Portugal eleito para o Conselho Executivo da UNESCO


Portugal eleito para o Conselho Executivo da UNESCO

Portugal foi eleito para o Conselho Executivo da UNESCO, onde tinha estado pela última vez entre 2005 e 2009.

Esta eleição foi o culminar de uma intensa e bem-sucedida campanha da candidatura portuguesa para este lugar que envolveu ativamente toda a rede diplomática portuguesa, com destaque para a Missão Permanente de Portugal junto da UNESCO, liderada pelo Embaixador José Filipe Moraes Cabral.

A eleição de Portugal para o Conselho Executivo da UNESCO, prioritária para o governo, reflete o reconhecimento internacional da importância que o nosso país atribui ao multilateralismo, conforme ficou bem patente no trabalho aberto, transparente e inclusivo que Portugal desenvolveu durante o mandato que exerceu no Comité do Património Mundial da UNESCO.

Neste novo mandato, Portugal promoverá o diálogo e os princípios de respeito mútuo e de solidariedade entre as nações, o combate à desigualdade e à pobreza, procurando fortalecer a educação, o conhecimento científico e a diversidade cultural, instrumentos essenciais para o desenvolvimento sustentável.

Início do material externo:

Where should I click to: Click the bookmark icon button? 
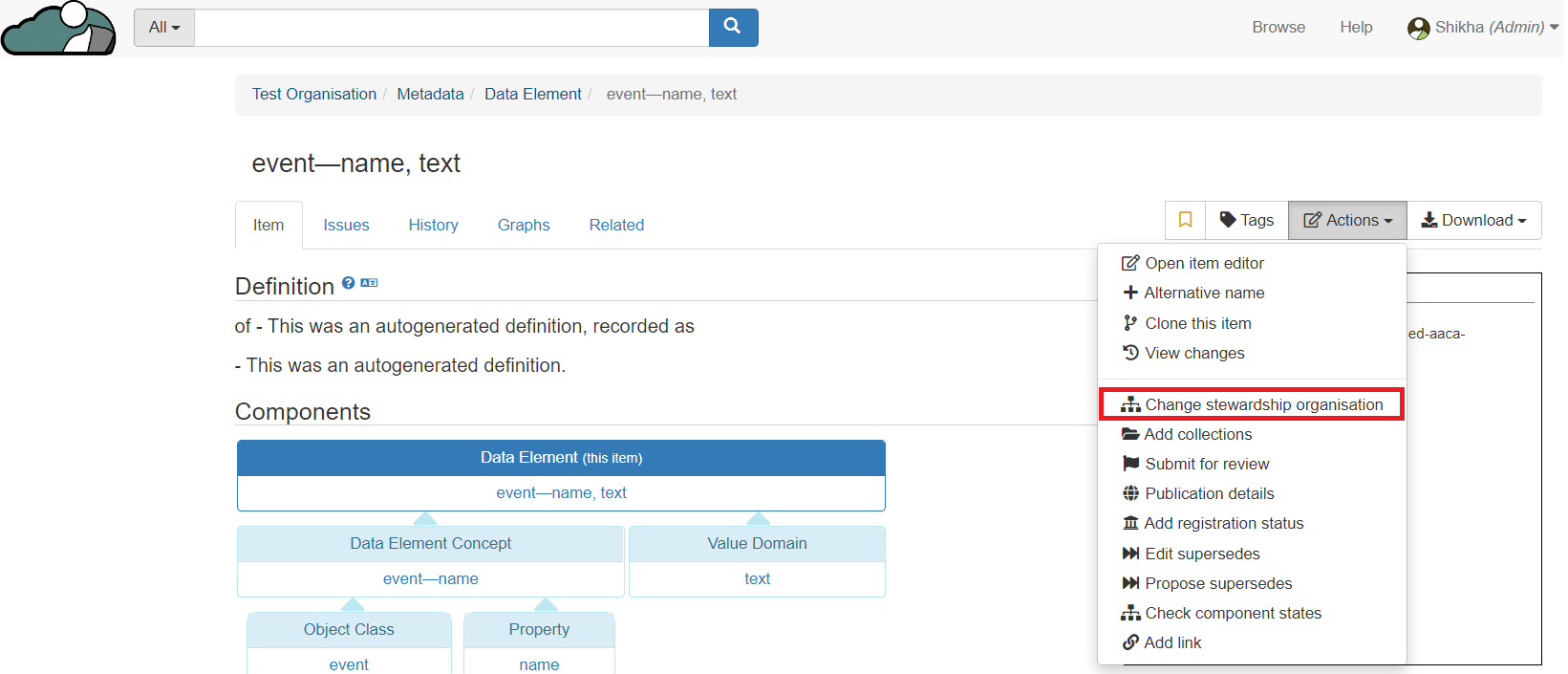coord(1185,220)
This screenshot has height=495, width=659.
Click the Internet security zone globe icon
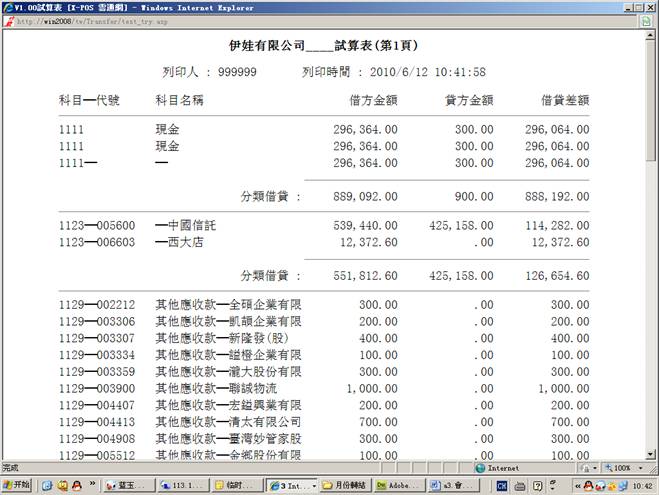click(x=481, y=467)
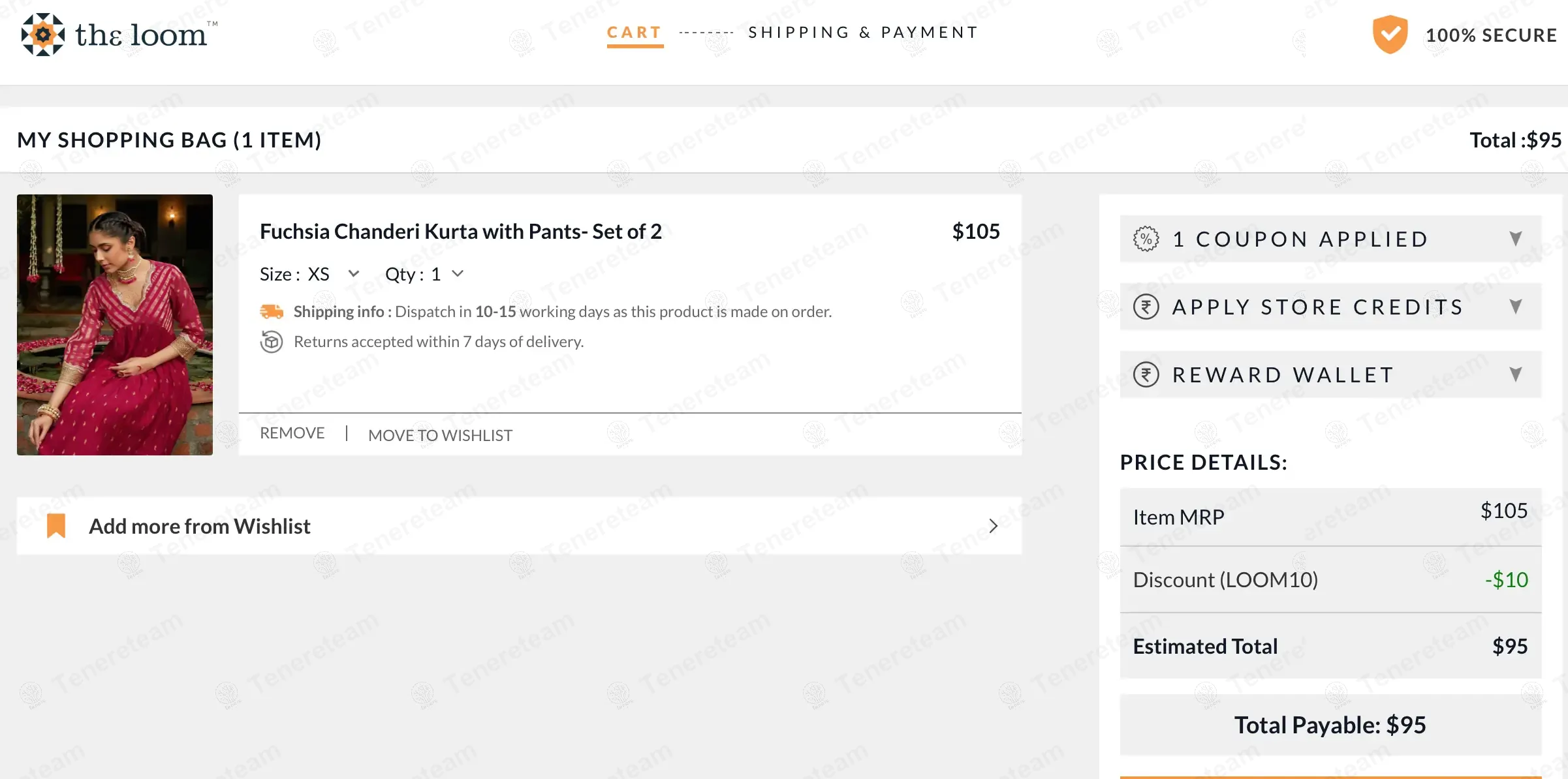
Task: Click the orange wishlist bookmark icon
Action: [57, 526]
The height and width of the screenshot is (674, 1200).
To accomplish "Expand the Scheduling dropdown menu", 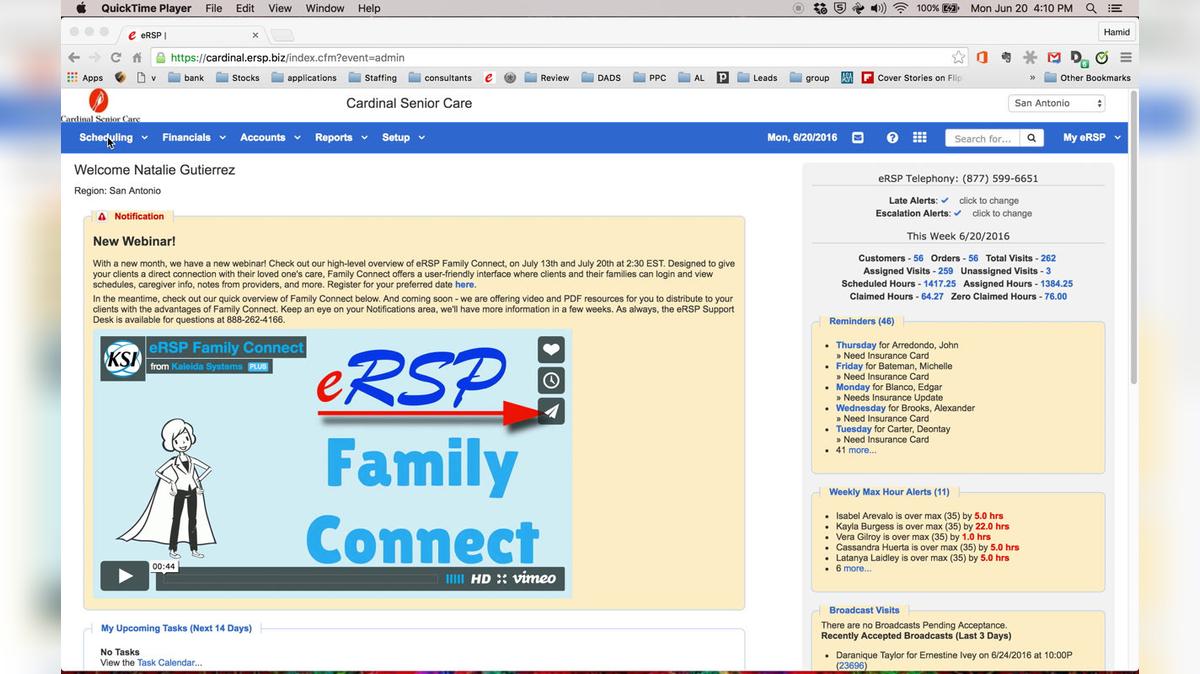I will (113, 138).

É entendimento do governo que a presença de Portugal no Conselho Executivo da UNESCO constitui uma mais-valia para a projeção da imagem do nosso país a nível internacional e permite uma capacidade de intervenção acrescida na comunidade internacional.

O embaixador de Portugal em Paris e Representante Permanente de Portugal junto da UNESCO, José Filipe Moraes Cabral, afirmou que esta eleição "é um reconhecimento pelo compromisso sério e permanente de Portugal com os ideais, os valores e os objetivos perseguidos pela UNESCO, e depois é uma prova de confiança na capacidade também de Portugal zelar por estes objetivos, de uma maneira ainda mais expressiva, no Conselho Executivo. Vamos trabalhar no sentido de uma maior eficácia, uma maior credibilização da UNESCO e, também, enfim, contribuir para uma maior transparência, uma maior responsabilização dos órgãos exigentes e uma maior participação de todos, contribuindo para uma maior coesão no seio da organização.